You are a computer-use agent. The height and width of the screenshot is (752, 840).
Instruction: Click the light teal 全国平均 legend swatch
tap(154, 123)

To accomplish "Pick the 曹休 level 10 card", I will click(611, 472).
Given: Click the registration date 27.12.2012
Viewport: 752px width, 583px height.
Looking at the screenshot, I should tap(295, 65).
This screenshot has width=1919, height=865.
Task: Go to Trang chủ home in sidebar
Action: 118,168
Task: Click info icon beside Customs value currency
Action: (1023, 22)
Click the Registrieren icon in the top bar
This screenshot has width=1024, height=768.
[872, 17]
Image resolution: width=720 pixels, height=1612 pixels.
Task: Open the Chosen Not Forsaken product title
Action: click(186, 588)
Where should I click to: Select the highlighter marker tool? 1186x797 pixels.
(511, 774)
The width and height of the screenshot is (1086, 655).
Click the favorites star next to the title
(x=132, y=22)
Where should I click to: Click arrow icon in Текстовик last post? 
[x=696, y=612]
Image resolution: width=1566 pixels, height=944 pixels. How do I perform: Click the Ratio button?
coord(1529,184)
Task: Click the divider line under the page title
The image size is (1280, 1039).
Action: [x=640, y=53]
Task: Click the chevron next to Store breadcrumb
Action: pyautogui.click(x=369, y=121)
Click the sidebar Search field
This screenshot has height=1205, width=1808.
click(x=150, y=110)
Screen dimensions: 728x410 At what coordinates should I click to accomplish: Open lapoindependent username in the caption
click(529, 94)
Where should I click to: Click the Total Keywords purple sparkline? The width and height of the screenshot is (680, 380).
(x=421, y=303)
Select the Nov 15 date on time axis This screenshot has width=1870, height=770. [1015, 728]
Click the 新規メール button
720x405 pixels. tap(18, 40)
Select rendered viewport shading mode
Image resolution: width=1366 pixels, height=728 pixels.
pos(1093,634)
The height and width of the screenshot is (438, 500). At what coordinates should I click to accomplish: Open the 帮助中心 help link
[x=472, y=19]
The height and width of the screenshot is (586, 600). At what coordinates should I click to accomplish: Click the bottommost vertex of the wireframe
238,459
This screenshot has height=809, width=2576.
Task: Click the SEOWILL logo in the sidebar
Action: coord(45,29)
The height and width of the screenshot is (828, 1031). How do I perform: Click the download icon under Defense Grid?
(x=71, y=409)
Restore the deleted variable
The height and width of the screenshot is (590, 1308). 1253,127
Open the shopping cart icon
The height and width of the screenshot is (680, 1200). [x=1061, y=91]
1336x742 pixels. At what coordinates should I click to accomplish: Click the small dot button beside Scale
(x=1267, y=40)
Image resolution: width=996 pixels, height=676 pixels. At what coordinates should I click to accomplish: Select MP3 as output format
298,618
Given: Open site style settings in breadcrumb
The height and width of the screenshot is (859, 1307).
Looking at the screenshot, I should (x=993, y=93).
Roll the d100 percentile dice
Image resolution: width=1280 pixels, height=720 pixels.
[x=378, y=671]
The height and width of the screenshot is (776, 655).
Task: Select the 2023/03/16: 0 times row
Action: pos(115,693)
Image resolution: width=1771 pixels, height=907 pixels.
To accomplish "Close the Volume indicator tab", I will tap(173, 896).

***

Which lines in the material above include the string "Given"? Pull them out.

**TASK ANSWER:**
Given: Click the registration date 27.12.2012
Given: Open site style settings in breadcrumb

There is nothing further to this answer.